PROBLEM 1 >> List every feature of C-Tools that the doctor describes in the C-Tools review below.
PROBLEM 2 >> Write the next part of the C-Tools review below, continuing after its final sentence.

C-Tools 2.0 is a modular software package that was developed to help doctors and their staff prevent, diagnose and treat cancer. I loaded it on the Treo of a Doctor friend, and asked him to try it out and describe its usefulness to other MDs. Heres what he had to say:
C-Tools is a good idea! Its a modular collection of about a dozen tools and guidelines wrapped inside a master menu program, useful in working with cancer patients and is unlike anything I have seen before. Its available free of charge from the American Cancer Society.
With enthusiasm, I went through and tried out the different tools in the program.
Theres a body mass index calculator -- overweight patients have a higher risk of cancer and numerous other diseases, and it can help guide a patient toward a healthier lifestyle and give his physician a handy way to calculate and display this index. I will most likely use this tool regularly in my practice.
There are guidelines for each sex and various age groups to better screen and identify patients at risk of cancer. There is a good color picture of a melanoma that should help patients understand more clearly how this type of skin cancer appears, otherwise C-Tools is all text, easily navigated with page-to-page buttons and menu pull downs.
Youll find a list of signs of cancer in children -- we often forget that children get cancer, too. Especially useful and important are the guidelines on how to talk empathically with patients and their family members about the diagnosis of cancer --- breaking bad news is an art and skill requiring sensitivity and tact, and probably many physicians could use these suggestions to improve their communications skills. Also useful are its critiques of medications used in pain control, with guides on what to use and when. One tool calculates the dose of the new medication when a patient must be converted from one medication to another.

DATA SEGMENT >>
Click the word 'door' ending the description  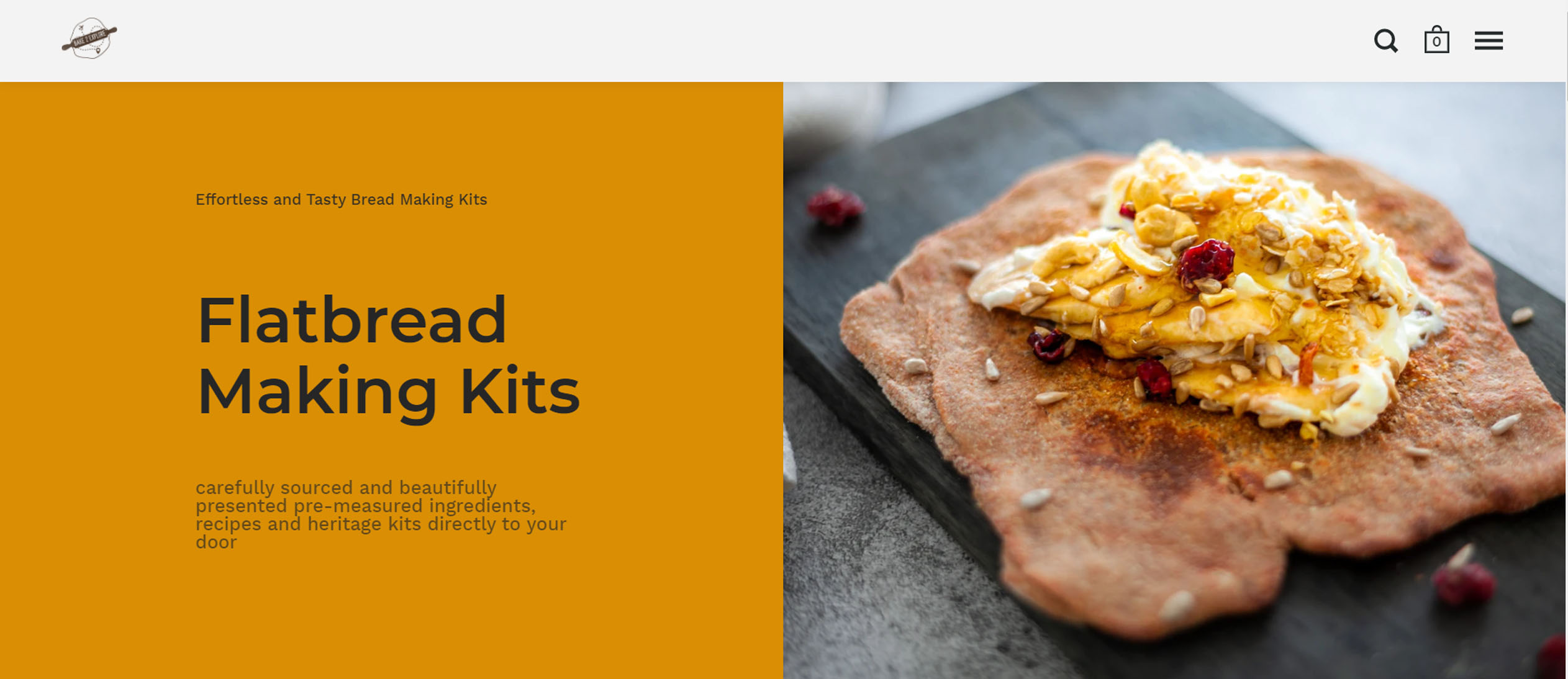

ANSWER AREA 1 >>
- A body mass index calculator
- Guidelines for each sex and various age groups to screen and identify patients at risk of cancer
- A color picture of a melanoma
- A list of signs of cancer in children
- Guidelines on how to talk empathically with patients and their family members about a cancer diagnosis
- Critiques of medications used in pain control, with guides on what to use and when
- A tool that calculates the dose of the new medication when a patient must be converted from one medication to another

ANSWER AREA 2 >>
All this is crammed into bit over 1.6 MB, and you can install any or all of the included tools, so this fast, system-friendly program for medical professionals isn't a memory hog. It's also solid as a rock. I never saw a single crash.
Although C-Tools may at first glance seem a bit elementary for most experienced physicians, there are pearls of real value and benefit in it. Id recommended it, especially to medical students and physicians in postgraduate training.
C-Tools V2.0 is two years old, but it's still an extremely useful and valuable program, and it runs fine on the latest PalmOS Treos, although it must be installed to internal memory to run correctly. The PalmOS version will work on any model Palm running OS3.5 or higher. But the Pocket PC version requires a 240x320 screen, so the Treo "w|x" square screen can't properly handle it. Hopefully, the ACS will rectify that in the future. It's certainly worth writing to them via their contact link and ask them to update it.
The program's components are wrapped in a Windows .exe installer which asks for your HotSync ID then unpacks the .prc and .pdb files into HotSync's Install folder. It'd be useful if they'd modernize that aging method and offer Over The Air download and installation.